Reporters Need Better Understanding of Laws of War, Says Pulitzer Prize Winner

By Kira Kay, Spring 2004 Pew Fellow

Washington, February 17, 2004 -- Reporters need better understanding of humanitarian law and the rules of war, according to a veteran journalist who won a Pulitzer Prize for his reporting on Bosnia.

In a seminar with the spring 2004 Pew Fellows and SAIS students, Roy Gutman, diplomatic correspondent for Newsweek and director of American University's Crimes of War Project, said his own work suffered from his lack of understanding of the laws of armed conflict. That shortcoming, he said, often causes journalists to miss the bigger stories in the wars they cover.

“If you come across a school that has been bombed in conflict, the tendency is simply to report the facts,” Gutman said. “But the larger question you have to ask is, ‘what happened here?'”

Pointing out that bombing a civilian target is in fact a war crime, Gutman said: “if you don't know what the violation is, you are going to have a hard time putting it into context so that somebody can do something about it.”
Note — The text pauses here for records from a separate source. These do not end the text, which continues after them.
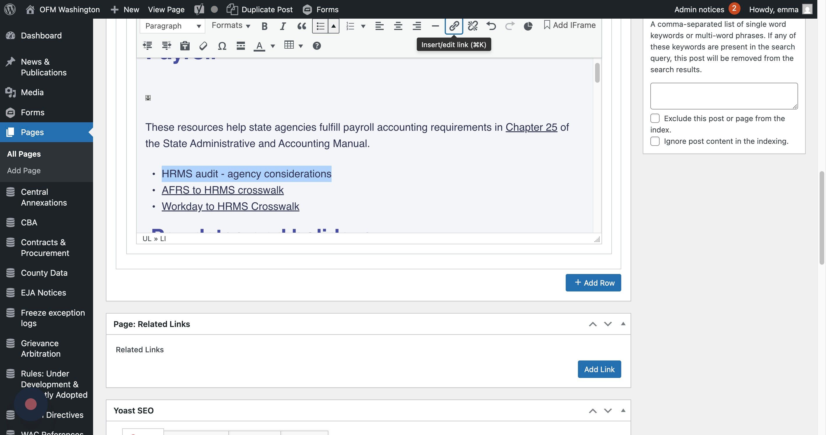Viewport: 826px width, 435px height.
Task: Enable Ignore post content in indexing
Action: (x=655, y=141)
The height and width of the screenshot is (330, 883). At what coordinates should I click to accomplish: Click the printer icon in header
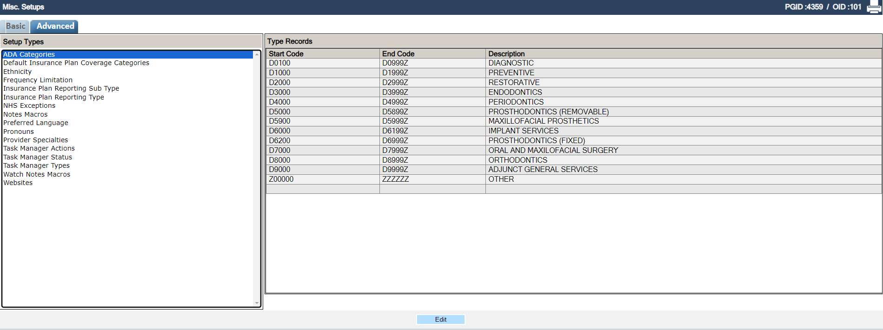pos(874,7)
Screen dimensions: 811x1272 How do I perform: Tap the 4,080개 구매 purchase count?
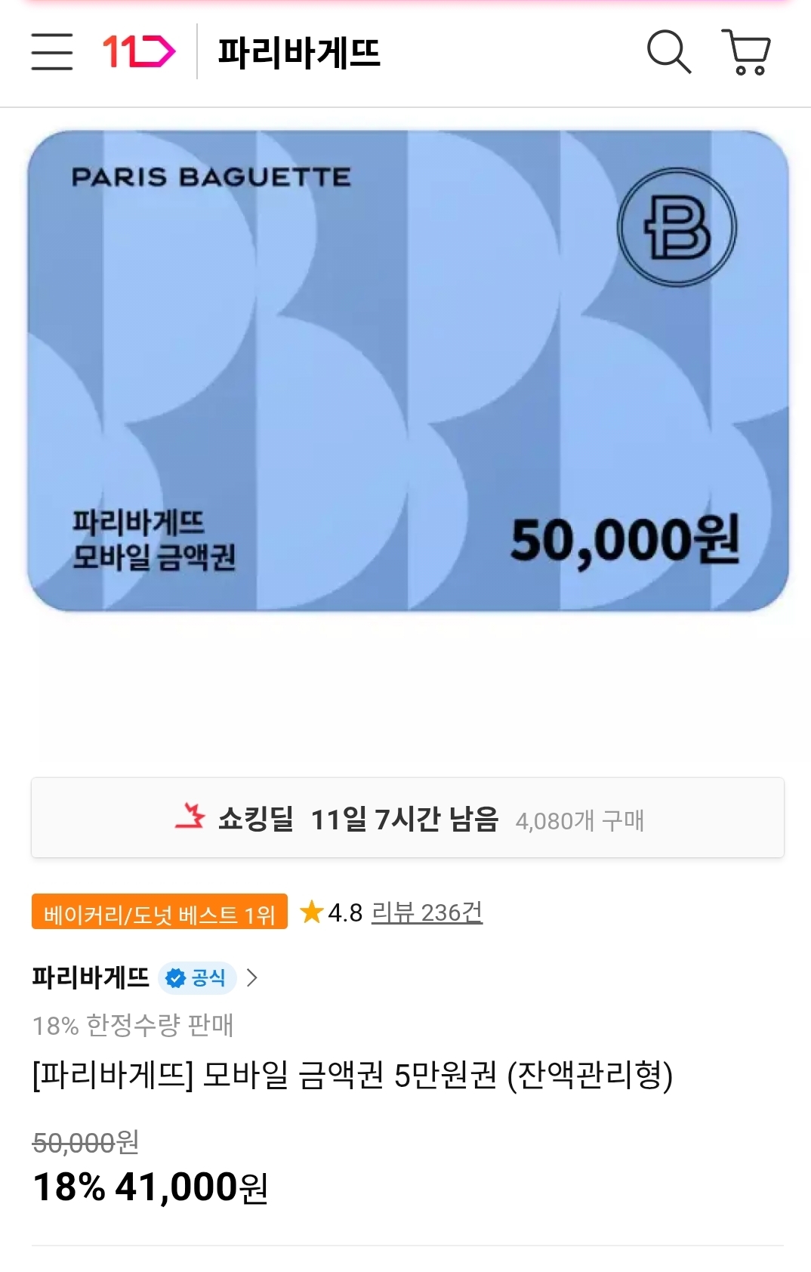[579, 820]
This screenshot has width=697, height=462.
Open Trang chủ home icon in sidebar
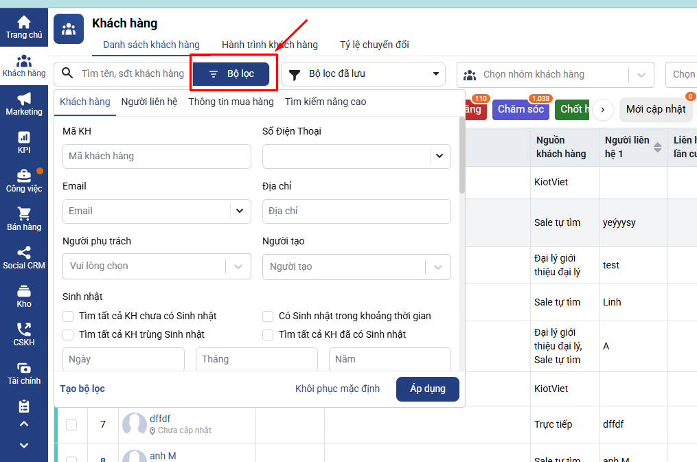click(24, 23)

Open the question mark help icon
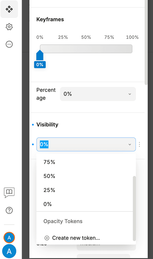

Gutman said his experiences in the former Yugoslavia have inspired him to help journalists become fluent in the language of international law, making them more capable of accurately identifying and competently exposing war crimes while in the field.

As the co-author of “Crimes of War,” a guide to war-crime terminology that has been translated into 10 languages, including Arabic, Russian and even Nepali, Gutman said that recognizing violations of international law can be especially difficult for journalists. New types of atrocities are being invented with every war and may not always be immediately evident as a war crime; Gutman suggested that understanding how international humanitarian law evolves can help journalists in their reporting both during and after humanitarian crises.

Besides the book, Gutman has helped create a website, www.crimesofwar.org, that offers a service that puts journalists in contact with humanitarian and war crimes experts who can answer questions for them while they are in the field.

Gutman warned against the trend in the US press of failing to cover smaller wars because they seemingly have no relevance to American interests. “Small wars often lead to large wars where the US may well get involved,” he said, citing as examples the Iran-Iraq war, which presaged Iraq's invasion of Kuwait, and the civil wars of West Africa which provided Al Qaeda with cover for money laundering.

Gutman also criticized the Bush administration for what he sees as its “schizophrenic” attitude towards international law.

“Anybody who knows humanitarian law is mortified by what the Administration has been doing in Guantanamo,” he said. “It's basically suspended the Third Geneva Convention which deals with prisoners of war and decided to reinterpret it as it sees fit. When Americans are captured in a war, we want to be able to cite the Geneva Convention and demand certain treatment for our own soldiers. This is quite a contradiction.”